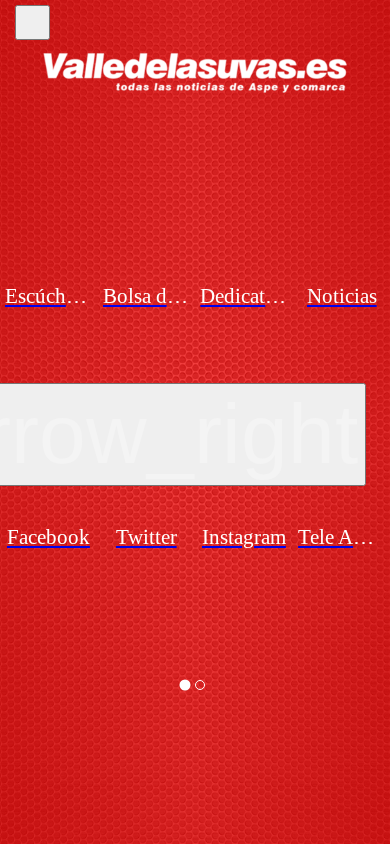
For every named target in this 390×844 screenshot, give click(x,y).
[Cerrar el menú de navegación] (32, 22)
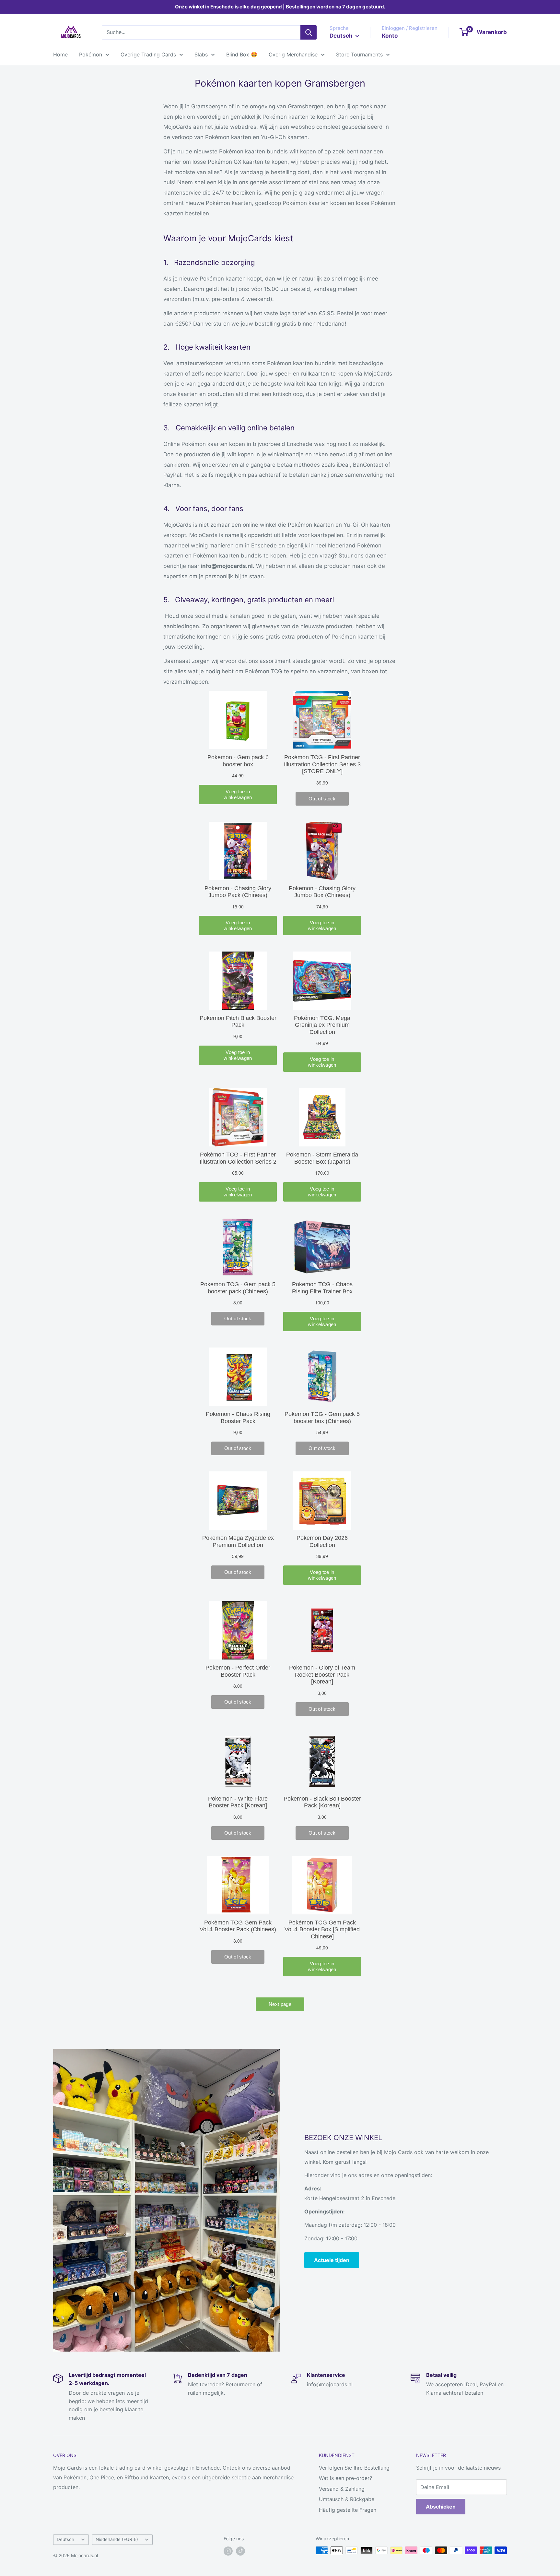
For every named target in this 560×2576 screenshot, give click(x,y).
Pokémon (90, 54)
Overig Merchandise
++++++
Repeat all the material exactly, but keep pictures out of the copy.

For every named target in this 390×844 screenshot, give click(x,y).
[Cerrar el menú de navegación] (32, 22)
For every named target in this 560×2576 screenshot, give click(x,y).
Pokémon (90, 54)
Overig Merchandise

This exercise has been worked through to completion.